In August 2023, Hoffman, Richardson and Glaetzer won the silver medal at the 2023 UCI Track Cycling World Championships in the team sprint in Glasgow, Scotland.

Alongside Richardson and Glaetzer, he won the bronze medal in the team sprint at the 2024 Olympic Games in Paris, France. After Richardson and Glaetzer left the Australian programme, Hoffman was a silver medalist later in the year at the 2024 UCI Track Cycling World Championships, with Thomas Cornish and Ryan Elliott. Hoffman subsequently won the Australian individual track sprint national title.

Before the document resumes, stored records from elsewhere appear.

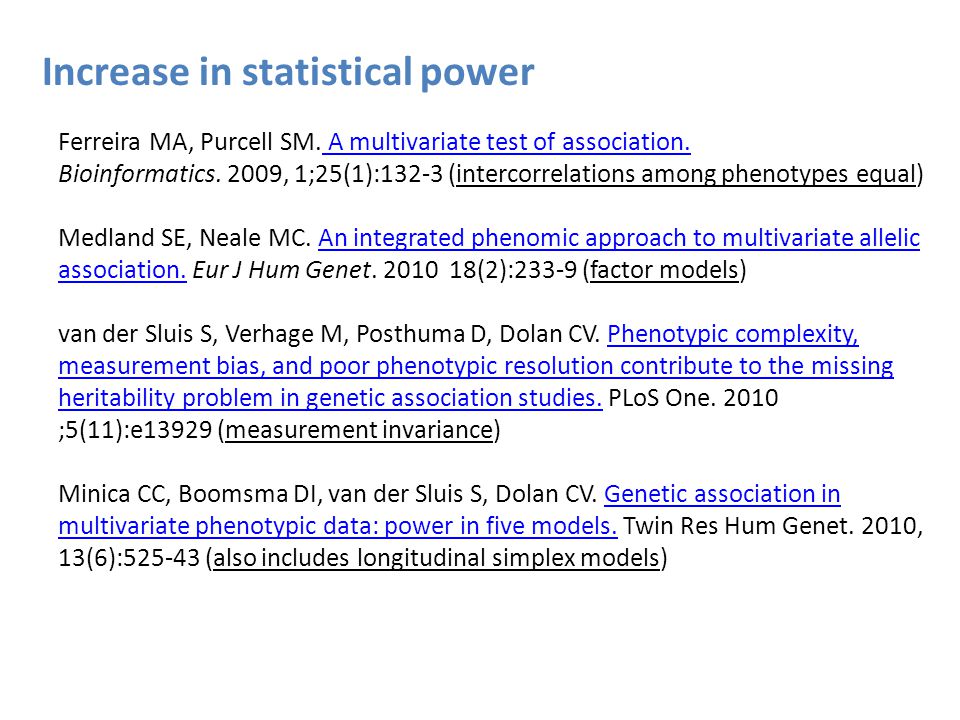This screenshot has width=960, height=720.
Task: Open 'An integrated phenomic approach' link
Action: click(619, 238)
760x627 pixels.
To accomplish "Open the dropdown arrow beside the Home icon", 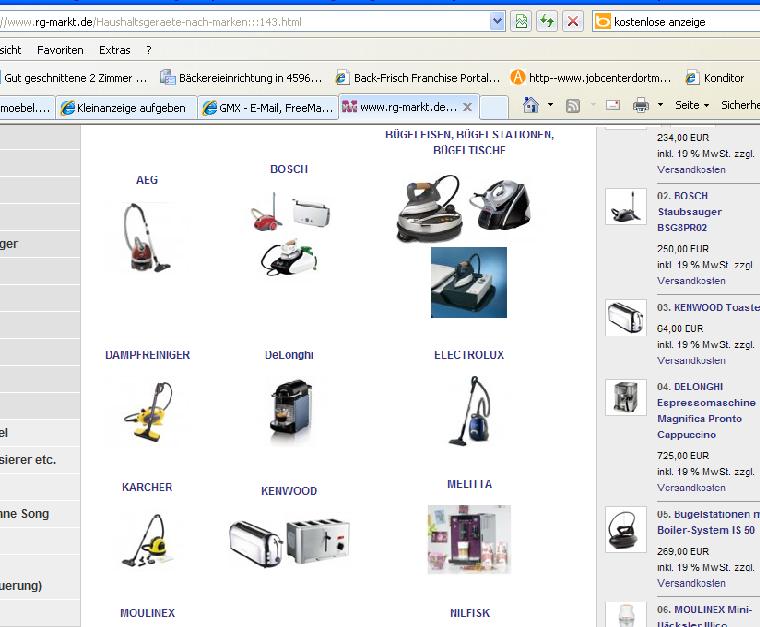I will pyautogui.click(x=549, y=105).

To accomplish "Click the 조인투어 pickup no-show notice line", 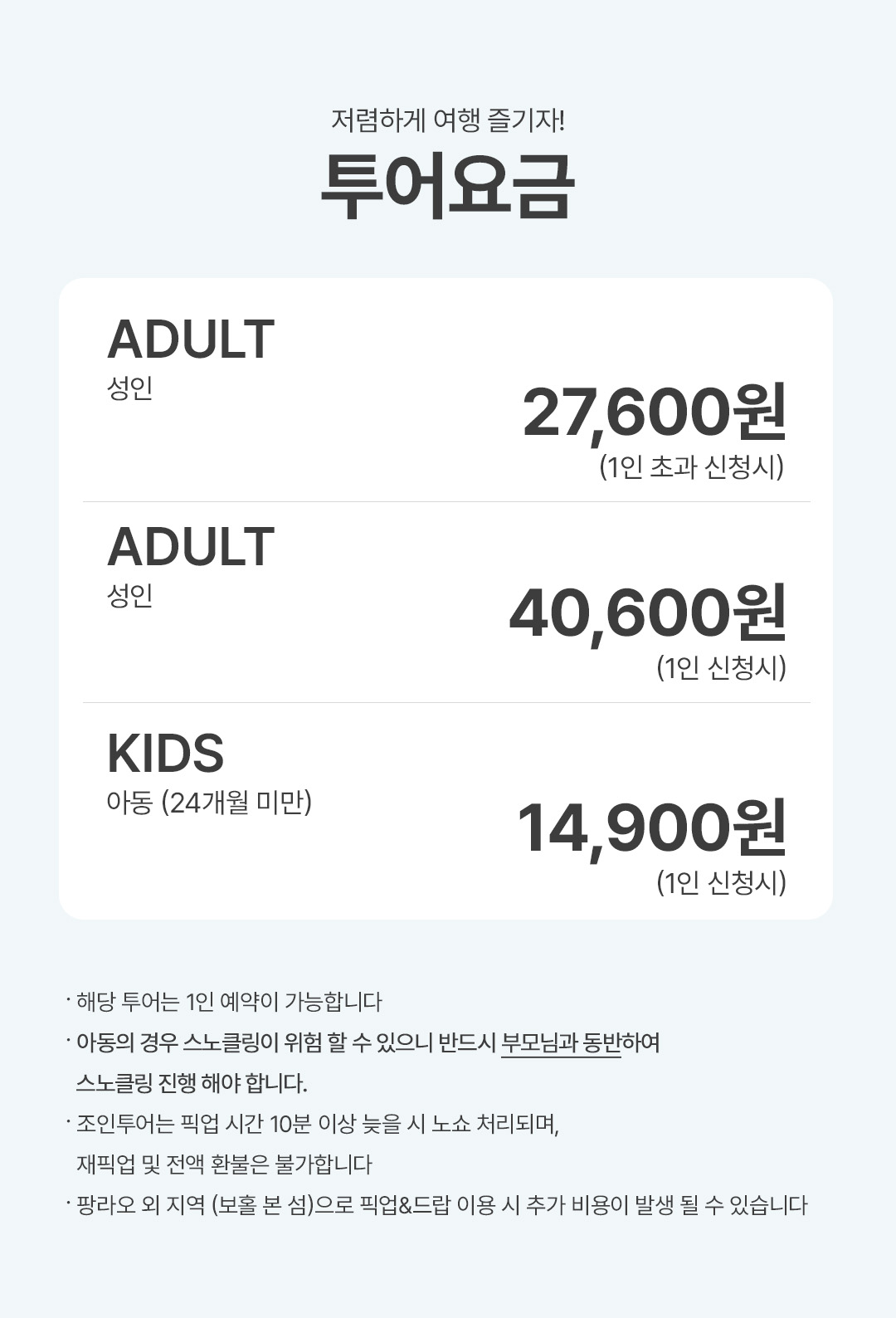I will point(318,1124).
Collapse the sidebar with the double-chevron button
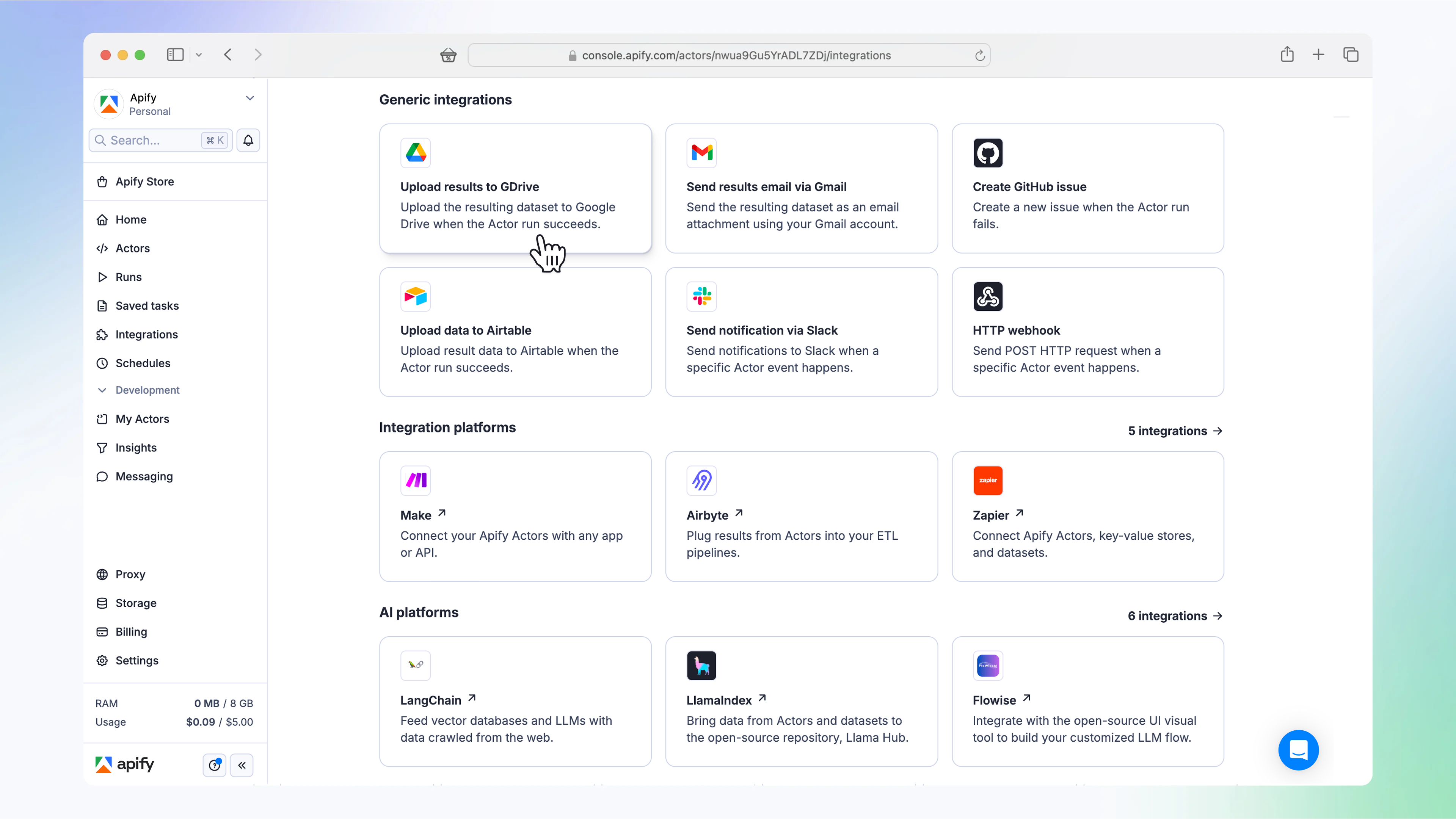Screen dimensions: 1456x819 click(x=242, y=765)
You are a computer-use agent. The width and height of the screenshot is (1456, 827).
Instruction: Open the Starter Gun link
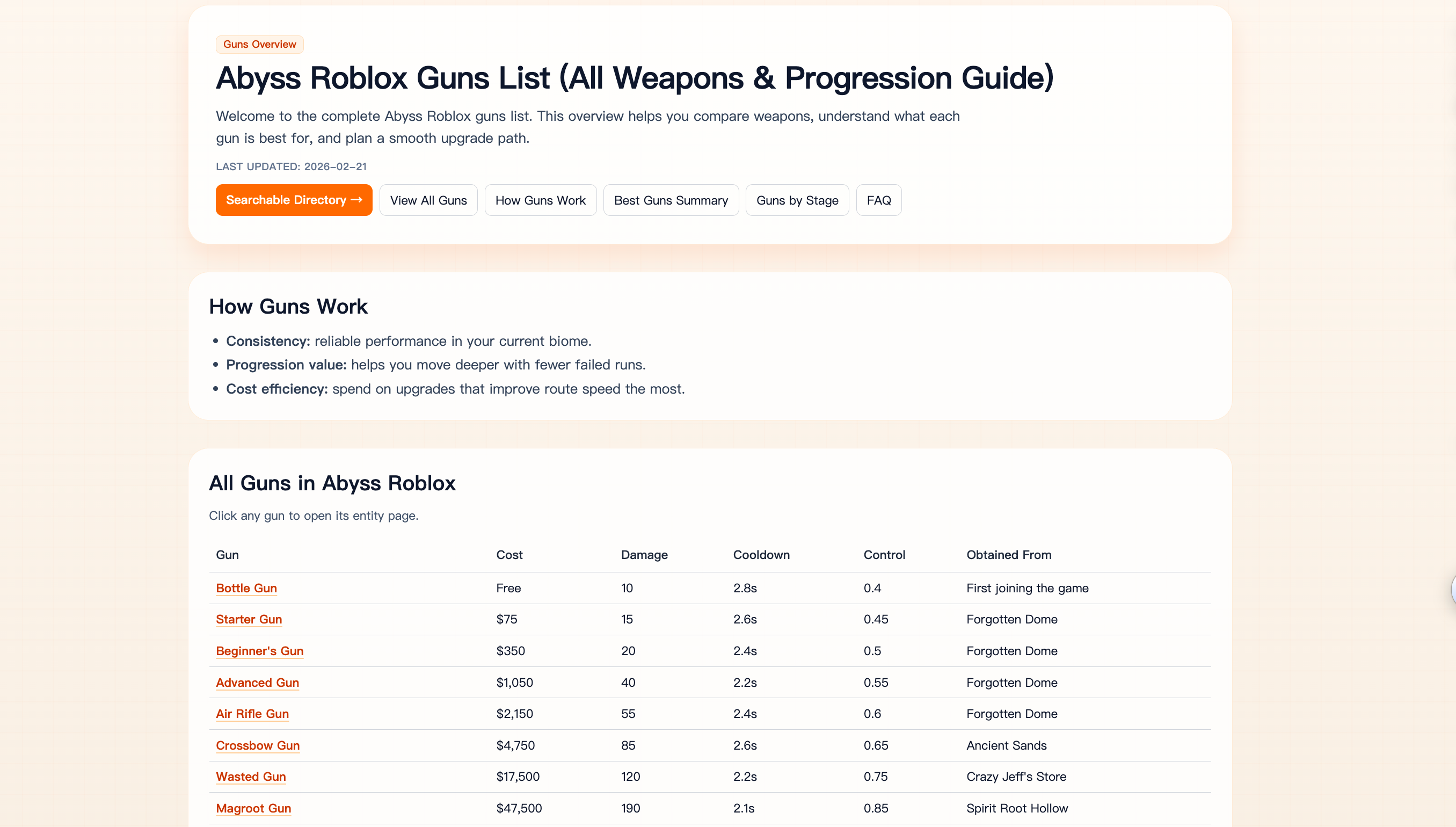pyautogui.click(x=249, y=620)
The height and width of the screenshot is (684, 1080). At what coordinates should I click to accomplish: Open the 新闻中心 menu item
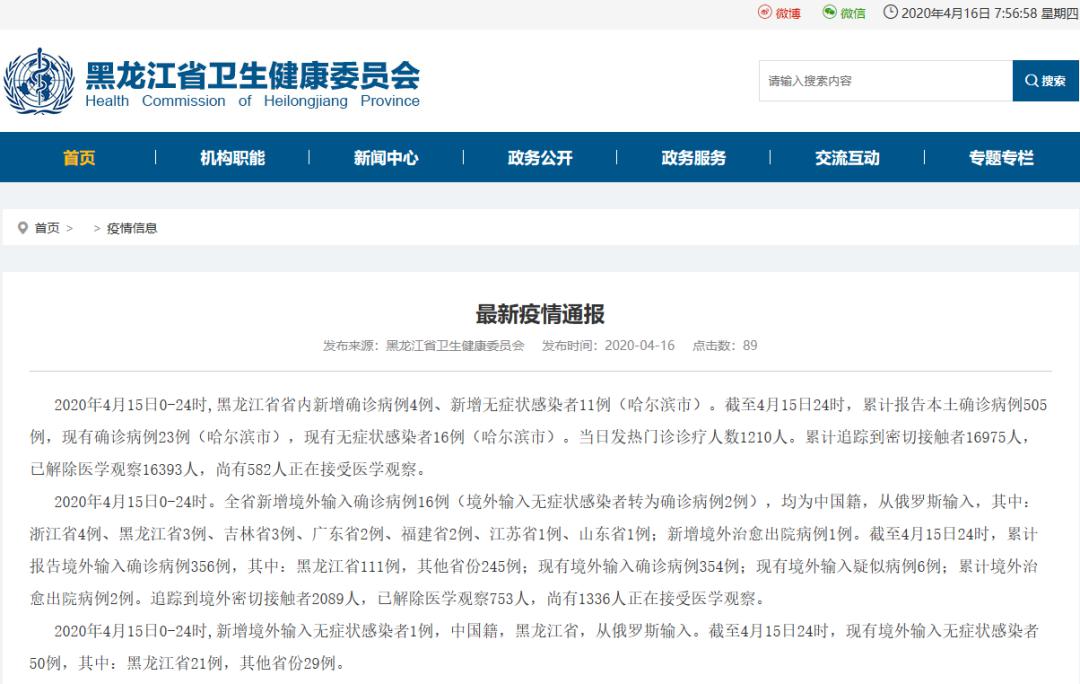point(386,158)
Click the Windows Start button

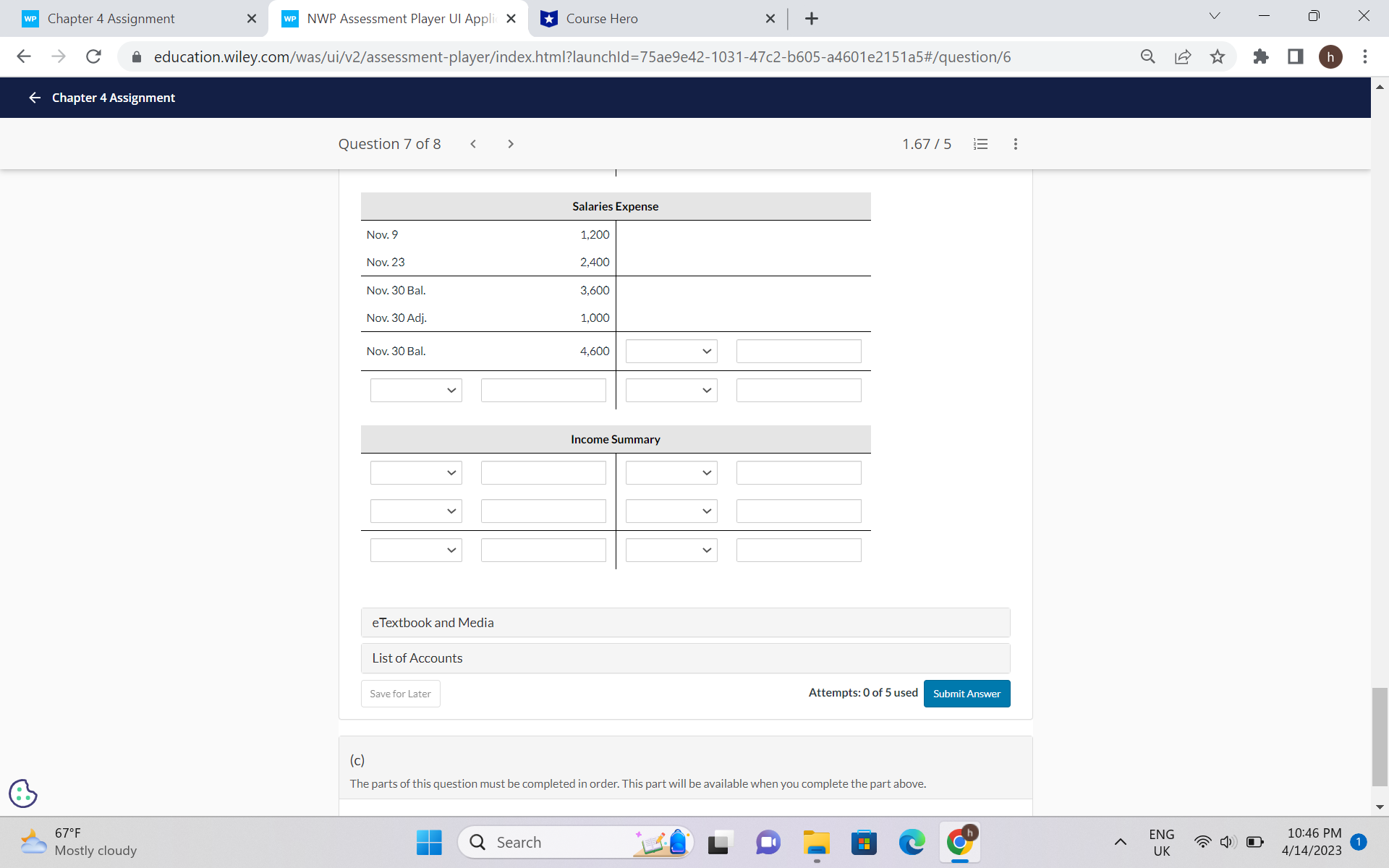[x=428, y=842]
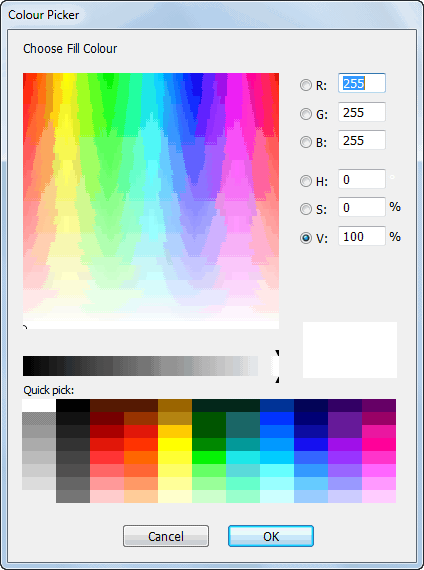Select the S saturation radio button

tap(306, 209)
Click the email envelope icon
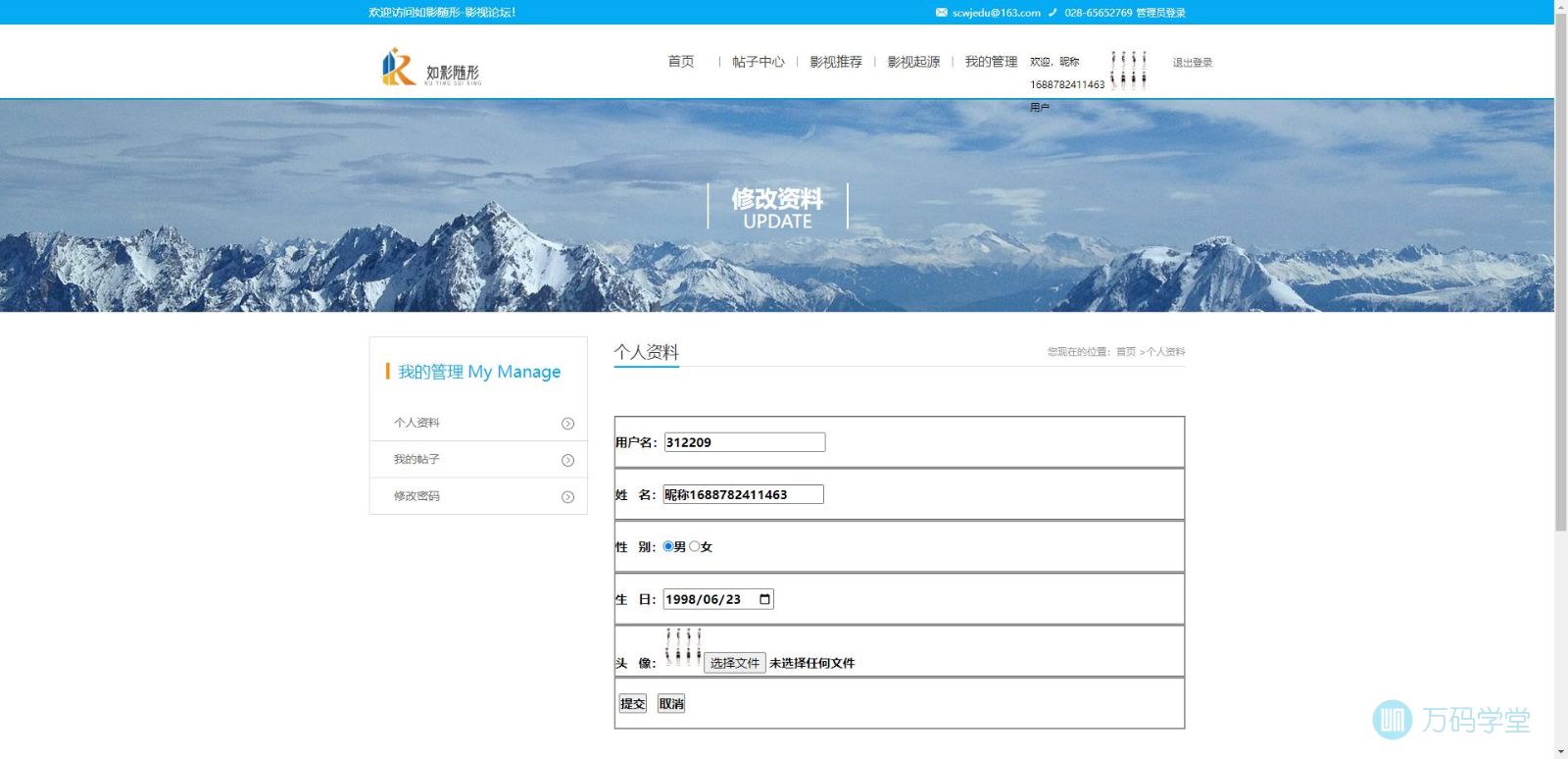Screen dimensions: 1568x759 click(941, 13)
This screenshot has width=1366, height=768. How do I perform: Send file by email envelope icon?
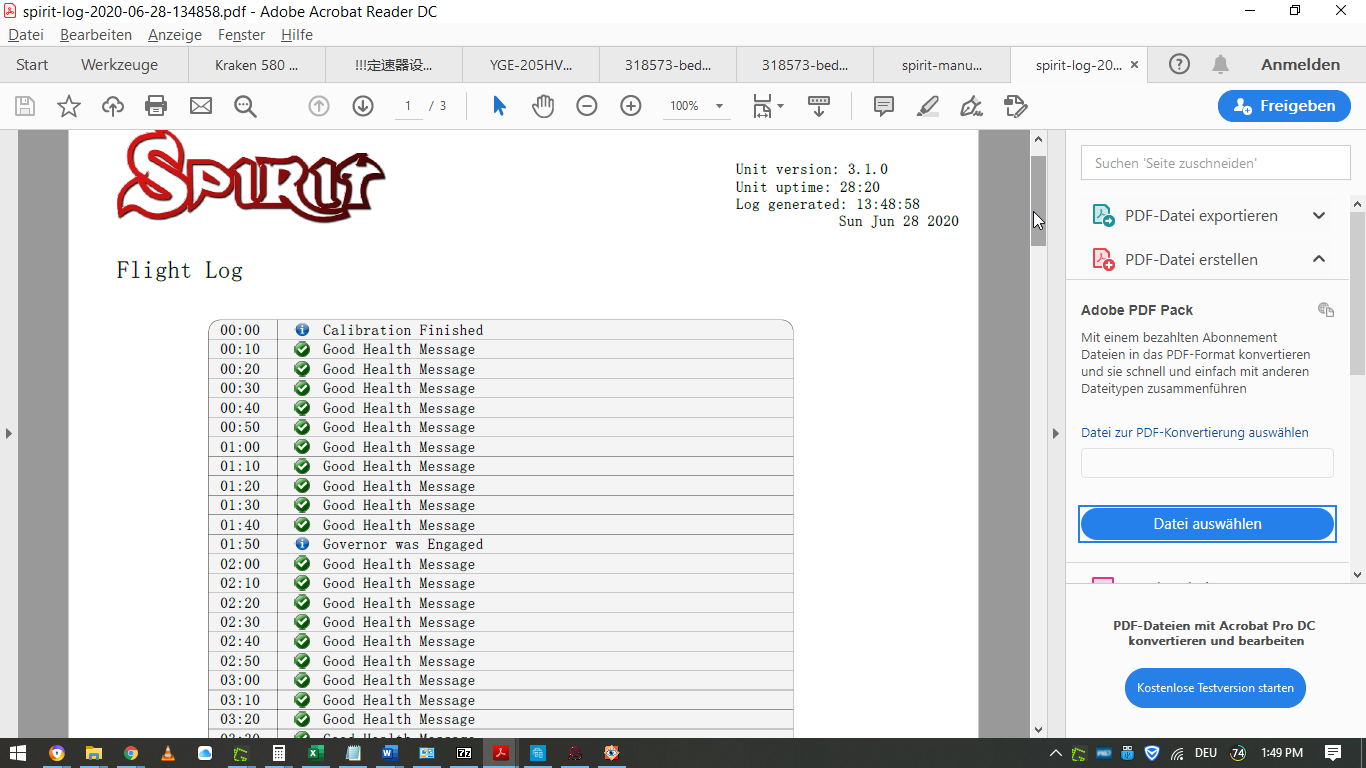click(x=201, y=106)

In October 2025, Hoffman won a silver medal in the keirin at the 2025 World Championships in Santiago, Chile. He also won a bronze medal in the team sprint alongside Ryan Elliott and Daniel Barber. In the individual sprint, he defeated Jeffrey Hoogland and Nicholas Paul to win his third medal, and second bronze, at the Championships.

On 30 July 2026, Hoffman won a gold medal in the team sprint at the 2026 Commonwealth Games in Glasgow, Scotland. Later at the Games, Hoffman won the individual sprint gold medal and broke the Commonwealth Games record in the men's 1000m time trial with a time of 9.361 on 1 August. He also won a silver medal in the keirin at the Games to become the first Australian cyclist to win four medals at a single Commonwealth Games.